WHY: “This timely thriller…
evokes wonder as well as chills.

“Capt. Darwin Cole, a Predator drone pilot comfortably ensconced at Nevada’s Creech Air Force Base, discovers too late that children have entered his target area in eastern Afghanistan. The missile strike leaves two children dead, and Cole, devastated, spends a year in self-abnegating seclusion in the Nevada desert…
“Journalist Keira Lyttle finds Cole and persuades him to help her and two of her colleagues investigate the high-level misuse of government drones by a rogue CIA officer. As Cole and the reporters follow a trail through ex-CIA agents, intelligence contractors, and military technocrats, Fesperman delineates the capabilities of modern drone aircraft in details that evoke wonder as well as chills at their disturbing implications for personal privacy…The technical information will keep readers turning the pages up to the rousing conclusion.” —PUBLISHERS WEEKLY

“Fesperman has delivered an unlikely thriller nuanced with moral ambiguity.
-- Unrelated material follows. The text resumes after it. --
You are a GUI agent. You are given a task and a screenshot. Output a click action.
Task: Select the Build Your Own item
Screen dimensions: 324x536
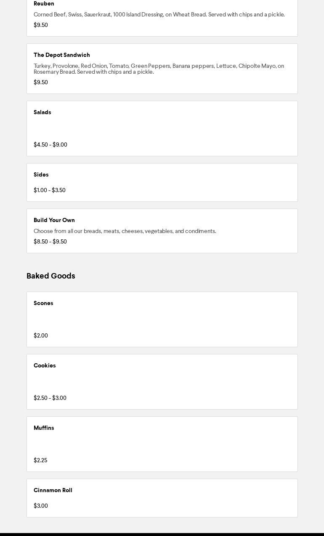[x=54, y=220]
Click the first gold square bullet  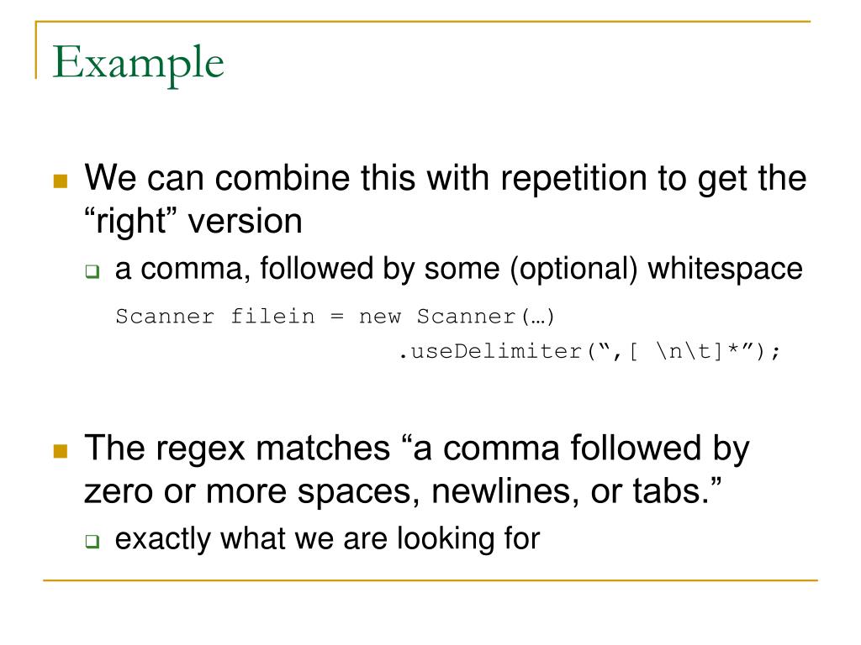pos(61,181)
Well-written and dense with complicity, this is an action-packed glimpse of intrusive technology in which the good guys never have clear moral standing. A timely thriller that brings drone warfare to the streets of America.” —KIRKUS REVIEWS

“Another winner from the author of
The Arms Maker of Berlin and The Double Game.”
—David Pitt, BOOKLIST

Jacket photoFrom the beginning of the book: Thirty seconds to impact. On the video display, Captain Darwin Cole watches black crosshairs quiver on a mud rooftop. He doesn’t budge the stick and rudder. No piloting needed now. All that matters is the missile, which Airman Zach Lewis guides by laser from a seat to Cole’s immediate right. Ten seconds pass while Cole wiggles his toes, numb from the air-conditioning. No one speaks into their headsets. Even the chatter screen is calm, as if everyone in their viewing audience was holding his breath. It is 3:50 a.m., and Cole’s sense of detachment is so profound that he has to remind himself this is not a game, not a drill. It is death in motion, as real as it gets, and for the moment he is reality’s instrument of choice, the one whose name will go on the dotted line now and forevermore. His kill.